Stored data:
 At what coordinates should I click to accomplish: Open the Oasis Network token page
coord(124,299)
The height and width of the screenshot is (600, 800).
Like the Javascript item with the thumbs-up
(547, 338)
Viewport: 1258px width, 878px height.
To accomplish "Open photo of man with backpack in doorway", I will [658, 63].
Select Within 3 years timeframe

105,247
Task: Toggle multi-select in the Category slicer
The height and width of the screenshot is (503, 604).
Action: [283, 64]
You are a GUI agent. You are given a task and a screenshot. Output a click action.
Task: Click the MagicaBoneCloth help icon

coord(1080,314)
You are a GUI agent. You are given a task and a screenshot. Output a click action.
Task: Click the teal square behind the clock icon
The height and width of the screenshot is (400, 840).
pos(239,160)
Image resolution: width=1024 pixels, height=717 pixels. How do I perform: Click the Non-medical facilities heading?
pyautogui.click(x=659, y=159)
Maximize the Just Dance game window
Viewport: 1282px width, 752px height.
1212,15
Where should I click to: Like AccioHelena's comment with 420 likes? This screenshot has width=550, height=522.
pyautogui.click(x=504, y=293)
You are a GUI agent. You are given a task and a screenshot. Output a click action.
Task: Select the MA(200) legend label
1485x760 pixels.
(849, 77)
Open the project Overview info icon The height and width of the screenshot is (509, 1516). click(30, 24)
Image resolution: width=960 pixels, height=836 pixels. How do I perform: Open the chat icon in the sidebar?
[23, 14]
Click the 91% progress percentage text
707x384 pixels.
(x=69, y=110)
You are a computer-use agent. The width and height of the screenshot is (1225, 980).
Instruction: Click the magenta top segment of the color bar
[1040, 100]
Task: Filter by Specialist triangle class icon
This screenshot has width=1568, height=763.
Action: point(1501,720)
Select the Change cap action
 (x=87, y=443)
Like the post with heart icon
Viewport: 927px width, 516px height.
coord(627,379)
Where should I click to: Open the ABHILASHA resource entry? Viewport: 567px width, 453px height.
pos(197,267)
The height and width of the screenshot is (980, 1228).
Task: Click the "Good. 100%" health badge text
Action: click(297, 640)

- What the task asks -
The response should consist of all the entries, set down exactly.

- Task output -
 At what coordinates should I click to accomplish: Open the Oasis Network token page
coord(124,299)
The height and width of the screenshot is (600, 800).
Like the Javascript item with the thumbs-up
(547, 338)
Viewport: 1258px width, 878px height.
To accomplish "Open photo of man with backpack in doorway", I will [658, 63].
Select Within 3 years timeframe

105,247
Task: Toggle multi-select in the Category slicer
The height and width of the screenshot is (503, 604).
Action: [283, 64]
You are a GUI agent. You are given a task and a screenshot. Output a click action.
Task: Click the MagicaBoneCloth help icon

coord(1080,314)
You are a GUI agent. You are given a task and a screenshot. Output a click action.
Task: Click the teal square behind the clock icon
The height and width of the screenshot is (400, 840).
pos(239,160)
Image resolution: width=1024 pixels, height=717 pixels. How do I perform: Click the Non-medical facilities heading?
pyautogui.click(x=659, y=159)
Maximize the Just Dance game window
Viewport: 1282px width, 752px height.
1212,15
Where should I click to: Like AccioHelena's comment with 420 likes? This screenshot has width=550, height=522.
pyautogui.click(x=504, y=293)
You are a GUI agent. You are given a task and a screenshot. Output a click action.
Task: Select the MA(200) legend label
1485x760 pixels.
(849, 77)
Open the project Overview info icon The height and width of the screenshot is (509, 1516). click(30, 24)
Image resolution: width=960 pixels, height=836 pixels. How do I perform: Open the chat icon in the sidebar?
[23, 14]
Click the 91% progress percentage text
707x384 pixels.
(x=69, y=110)
You are a computer-use agent. The width and height of the screenshot is (1225, 980).
Instruction: Click the magenta top segment of the color bar
[1040, 100]
Task: Filter by Specialist triangle class icon
This screenshot has width=1568, height=763.
Action: point(1501,720)
Select the Change cap action
 (x=87, y=443)
Like the post with heart icon
Viewport: 927px width, 516px height.
coord(627,379)
Where should I click to: Open the ABHILASHA resource entry? Viewport: 567px width, 453px height.
pos(197,267)
The height and width of the screenshot is (980, 1228).
Task: Click the "Good. 100%" health badge text
Action: click(297, 640)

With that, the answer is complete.